Aprofundando um pouco mais a questão, chega-se a um quadro ainda mais desalentador. Nele não há mais perigo, mas tragédia. Refiro-me ao estágio, talvez último, da influência do símbolo e suas consequências funestas: o da superstição. Uma das manifestações dessa praga milenar consiste em atribuir poderes sobrenaturais a coisas materiais. Infelizmente um cristianismo supersticioso gerado no seio do romanismo da Idade das Trevas e que se havia enfraquecido com os bons ventos da Reforma ressurge e recrudesce mais forte que nunca também nas chamadas seitas neopentecostais. Reconhecer a cruz, por exemplo, como um símbolo importante do cristianismo é uma coisa; atribuir a dois pedaços de madeira cruzados ou a qualquer objeto-símbolo poderes sobrenaturais é uma ignorância inominável que está mais para voduísmo do que para prática cristã.
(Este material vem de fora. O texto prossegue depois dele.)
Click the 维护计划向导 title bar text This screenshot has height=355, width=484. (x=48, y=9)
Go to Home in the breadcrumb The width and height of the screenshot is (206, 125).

É por isso mesmo que a humanidade, inclusive o cristão nominal, se afasta cada vez mais da realidade simples e verdadeira do Criador para chafurdar na idolatria das coisas criadas, no misticismo ignorante, na crendeirice, na contrafação, no pântano insólito e visguento do obscurantismo. Quem assistiu a “O Exorcista” viu a inocuidade das fórmulas mágicas e dos rituais, dos objetos “sagrados” com supostos poderes: apesar de parecer que a menina tenha ficado livre dos ataques satânicos, os exorcistas são claramente derrotados pelo diabo. Ele apenas muda de corpo e simplesmente envergonha e mata os dois religiosos “cristãos”. Apesar de ser uma obra de ficção, o filme retrata bem o fim daqueles que dão ouvidos às fábulas e não se firmam na realidade cristalina e segura da Verdade de Cristo e da Palavra de Deus.